Además, también la clase se desvela en esta intromisión, en el cruce de intimidades. Como señala LaBelle a través de Karin Bijsterveld, cuando tener un gramófono o un tocadiscos era algo que solo algunos podían pagar, inundar la intimidad de otros con el aparato era una forma de poder. Hoy, el uso de auriculares abre un nuevo espacio de lo íntimo. Que los dueños de aparatos de reproducción pudiesen elegir su propia música, más allá de la que sonase en la radio, llevó al desarrollo del derecho a la propia “cultura sonora”, que a llegado hasta plataformas como YouTube o Spotify.
La complejidad de la determinación de lo público y lo privado por la capacidad transgresora del sonido llevó a una elaborada discusión sobre cómo y en qué términos se mide el sonido en términos de “molestia social”. ¿Es lo mismo un vecino que pone a todo trapo música que uno que tiene un ataque de tos continua que se cuela por el patio de luces? ¿Qué se pone en juego? LaBelle se pregunta, específicamente, “¿cómo se pueden regular los movimientos del ruido urbano sin que parezca que se va a socavar la condición nuclear que lo urbano ofrece como experiencia social o comunitaria?” El sonido, para él, tiene un carácter relacional que afecta tanto al “contacto social” como al sentimiento que atribuimos a un espacio, de tal modo que, à la Platón, no habría forma de modificar la concepción sonora sin que ello afectase a la concepción de una “comunidad futura”. La organización del ruido, que para autores como Attali ha caracterizado desde su origen a la propia definición de la música, es ahora también una construcción del espacio en términos disciplinarios y discursivos. Según LaBelle, la exploración de los “territorios acústicos” debería dirigirse a pensar “cómo las casas y ciudades llegan a ser paisajes sonoros [soundscapes] dinámicos” que permitan articular otras “relaciones sociales y espaciales”.
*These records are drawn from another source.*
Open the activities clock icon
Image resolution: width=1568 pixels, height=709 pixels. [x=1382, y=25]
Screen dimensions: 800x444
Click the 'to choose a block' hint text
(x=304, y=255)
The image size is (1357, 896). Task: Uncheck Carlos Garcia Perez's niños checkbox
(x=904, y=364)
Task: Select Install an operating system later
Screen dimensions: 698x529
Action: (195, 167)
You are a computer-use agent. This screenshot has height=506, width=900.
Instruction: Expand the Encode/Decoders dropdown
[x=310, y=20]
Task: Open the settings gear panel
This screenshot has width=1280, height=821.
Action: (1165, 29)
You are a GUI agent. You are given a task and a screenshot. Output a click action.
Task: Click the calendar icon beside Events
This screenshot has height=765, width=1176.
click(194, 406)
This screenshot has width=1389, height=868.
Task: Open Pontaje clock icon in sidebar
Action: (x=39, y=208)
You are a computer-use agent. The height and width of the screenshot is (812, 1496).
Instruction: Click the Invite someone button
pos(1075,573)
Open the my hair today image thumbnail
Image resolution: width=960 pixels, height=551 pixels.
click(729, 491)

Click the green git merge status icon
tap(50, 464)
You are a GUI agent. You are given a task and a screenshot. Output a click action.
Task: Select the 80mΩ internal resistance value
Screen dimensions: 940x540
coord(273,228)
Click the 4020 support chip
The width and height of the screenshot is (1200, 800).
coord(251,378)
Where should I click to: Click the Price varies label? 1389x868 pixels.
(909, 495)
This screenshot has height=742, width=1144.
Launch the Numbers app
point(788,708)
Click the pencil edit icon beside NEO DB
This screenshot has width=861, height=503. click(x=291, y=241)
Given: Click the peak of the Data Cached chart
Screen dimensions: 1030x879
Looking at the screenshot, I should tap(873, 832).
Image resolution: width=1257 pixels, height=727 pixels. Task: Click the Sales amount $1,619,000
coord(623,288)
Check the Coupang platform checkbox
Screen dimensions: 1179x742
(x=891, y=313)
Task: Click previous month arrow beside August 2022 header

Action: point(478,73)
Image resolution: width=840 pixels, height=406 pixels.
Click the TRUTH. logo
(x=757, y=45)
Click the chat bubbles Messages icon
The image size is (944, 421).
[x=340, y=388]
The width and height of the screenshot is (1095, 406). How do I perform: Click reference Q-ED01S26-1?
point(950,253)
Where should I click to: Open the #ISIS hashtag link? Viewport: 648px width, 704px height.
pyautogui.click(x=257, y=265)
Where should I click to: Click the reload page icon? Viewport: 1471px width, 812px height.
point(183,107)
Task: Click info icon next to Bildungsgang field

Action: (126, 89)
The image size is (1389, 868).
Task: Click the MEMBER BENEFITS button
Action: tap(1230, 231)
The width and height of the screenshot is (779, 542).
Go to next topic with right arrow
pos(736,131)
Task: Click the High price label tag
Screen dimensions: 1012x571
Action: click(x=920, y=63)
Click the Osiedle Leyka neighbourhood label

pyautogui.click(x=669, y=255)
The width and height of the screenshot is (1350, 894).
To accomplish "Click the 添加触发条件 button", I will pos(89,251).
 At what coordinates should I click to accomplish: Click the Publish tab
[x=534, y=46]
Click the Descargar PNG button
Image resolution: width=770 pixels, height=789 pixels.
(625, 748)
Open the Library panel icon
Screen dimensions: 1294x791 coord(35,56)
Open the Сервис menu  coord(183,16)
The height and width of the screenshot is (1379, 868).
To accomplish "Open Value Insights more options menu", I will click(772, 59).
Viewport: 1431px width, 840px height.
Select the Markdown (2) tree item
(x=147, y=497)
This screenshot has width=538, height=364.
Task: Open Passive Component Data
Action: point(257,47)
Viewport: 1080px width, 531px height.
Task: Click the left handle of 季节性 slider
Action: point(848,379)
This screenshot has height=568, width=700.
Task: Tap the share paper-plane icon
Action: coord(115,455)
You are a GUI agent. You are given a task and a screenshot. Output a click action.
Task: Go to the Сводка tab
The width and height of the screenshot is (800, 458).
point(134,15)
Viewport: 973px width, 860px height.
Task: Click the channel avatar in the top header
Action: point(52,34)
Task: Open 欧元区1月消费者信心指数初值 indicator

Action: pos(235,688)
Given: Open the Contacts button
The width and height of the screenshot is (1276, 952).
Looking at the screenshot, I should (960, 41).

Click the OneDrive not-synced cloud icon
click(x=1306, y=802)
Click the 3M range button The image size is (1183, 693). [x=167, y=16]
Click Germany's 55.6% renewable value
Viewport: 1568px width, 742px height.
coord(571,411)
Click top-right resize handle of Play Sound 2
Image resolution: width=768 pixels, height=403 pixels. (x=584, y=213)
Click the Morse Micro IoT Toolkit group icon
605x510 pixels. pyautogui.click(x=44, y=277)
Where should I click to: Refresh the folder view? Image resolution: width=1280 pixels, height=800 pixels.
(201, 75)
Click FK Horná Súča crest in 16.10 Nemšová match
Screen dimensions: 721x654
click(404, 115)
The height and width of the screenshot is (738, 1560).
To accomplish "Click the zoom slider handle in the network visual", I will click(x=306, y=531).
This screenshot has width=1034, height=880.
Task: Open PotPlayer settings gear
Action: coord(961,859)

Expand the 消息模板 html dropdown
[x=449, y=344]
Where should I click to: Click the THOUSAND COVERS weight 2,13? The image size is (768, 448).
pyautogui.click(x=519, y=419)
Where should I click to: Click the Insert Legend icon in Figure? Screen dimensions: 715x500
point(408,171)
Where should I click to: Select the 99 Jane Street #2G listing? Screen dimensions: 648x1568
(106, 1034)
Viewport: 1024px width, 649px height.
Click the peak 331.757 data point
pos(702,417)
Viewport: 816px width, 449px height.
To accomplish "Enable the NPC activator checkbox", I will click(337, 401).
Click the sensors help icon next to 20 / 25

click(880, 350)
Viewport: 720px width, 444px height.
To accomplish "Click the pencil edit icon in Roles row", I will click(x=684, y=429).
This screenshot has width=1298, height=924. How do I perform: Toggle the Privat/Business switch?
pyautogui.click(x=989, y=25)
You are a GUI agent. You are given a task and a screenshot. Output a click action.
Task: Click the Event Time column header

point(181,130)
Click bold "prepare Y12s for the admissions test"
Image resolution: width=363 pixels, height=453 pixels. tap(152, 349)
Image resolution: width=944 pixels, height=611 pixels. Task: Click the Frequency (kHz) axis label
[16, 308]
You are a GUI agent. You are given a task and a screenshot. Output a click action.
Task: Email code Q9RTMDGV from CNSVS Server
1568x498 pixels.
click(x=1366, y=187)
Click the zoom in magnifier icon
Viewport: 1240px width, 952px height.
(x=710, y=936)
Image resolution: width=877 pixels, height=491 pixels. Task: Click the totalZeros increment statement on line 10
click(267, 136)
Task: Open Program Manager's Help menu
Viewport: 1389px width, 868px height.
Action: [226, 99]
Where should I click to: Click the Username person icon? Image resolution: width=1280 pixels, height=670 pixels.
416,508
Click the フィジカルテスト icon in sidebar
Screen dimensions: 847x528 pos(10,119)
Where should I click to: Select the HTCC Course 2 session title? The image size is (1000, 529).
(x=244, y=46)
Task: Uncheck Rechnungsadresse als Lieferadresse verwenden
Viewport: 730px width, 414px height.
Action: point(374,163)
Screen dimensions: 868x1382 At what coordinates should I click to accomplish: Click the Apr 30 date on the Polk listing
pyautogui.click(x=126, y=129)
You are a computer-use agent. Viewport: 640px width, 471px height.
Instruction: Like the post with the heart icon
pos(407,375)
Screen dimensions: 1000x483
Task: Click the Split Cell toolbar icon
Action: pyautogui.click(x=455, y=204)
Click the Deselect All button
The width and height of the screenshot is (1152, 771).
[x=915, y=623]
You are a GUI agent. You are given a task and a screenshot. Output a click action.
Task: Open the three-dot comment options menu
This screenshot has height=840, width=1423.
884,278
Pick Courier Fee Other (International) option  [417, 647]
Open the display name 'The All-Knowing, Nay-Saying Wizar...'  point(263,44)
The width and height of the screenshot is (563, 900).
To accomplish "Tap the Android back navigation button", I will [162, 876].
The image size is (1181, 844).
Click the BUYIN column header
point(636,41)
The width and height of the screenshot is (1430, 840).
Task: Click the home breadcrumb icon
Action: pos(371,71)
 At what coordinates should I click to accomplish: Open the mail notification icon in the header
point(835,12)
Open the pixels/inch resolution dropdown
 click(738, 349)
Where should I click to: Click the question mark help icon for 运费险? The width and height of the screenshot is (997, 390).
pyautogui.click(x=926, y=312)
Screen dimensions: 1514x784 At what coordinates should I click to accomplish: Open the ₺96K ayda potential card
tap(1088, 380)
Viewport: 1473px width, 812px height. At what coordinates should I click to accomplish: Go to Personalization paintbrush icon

El propio concepto de comunidad está atravesado por lo sonoro. El otro es entendido, a su juicio, como un ser ruidoso que interviene en la comunidad. Por tanto, señala, el silencio “actúa como un principio de ordenación social”. Lo silencioso sería “lo normal” y el ruido lo que desequilibraría tal normalidad a la que se aspira. Siguiendo a Richard Sennett LaBelle propone, sin embargo, una lectura radical: el ruido, a diferencia de esa lectura que lo reduce como elemento disturbado y trasgresor de la armonía (casi preestablecida) de la comunidad –esto es, el fin de toda comunicación posible– es, para él, un comienzo. La comunicación, en la constitución de la comunidad, queda relegada al ámbito del lenguaje propositivo. Sin embargo, hay marcas que pertenecen a lo ruidoso, como la risa o el sollozo, registran formas de comunicación extremas no articulables fácilmente dentro de los márgenes de tal lenguaje: «molestándote, creo también un espacio en el que conocernos en el extremo. El ruido puede verdaderamente hacernos visibles». Quizá lo que propone, entonces, es una exigencia radical al lenguaje: que vuelva a comunicar a los individuos entre sí sin la coraza de lo apropiado, lo aceptable o lo “normal”. Es decir, abrir la comunicación a espacios de expresión no domeñados.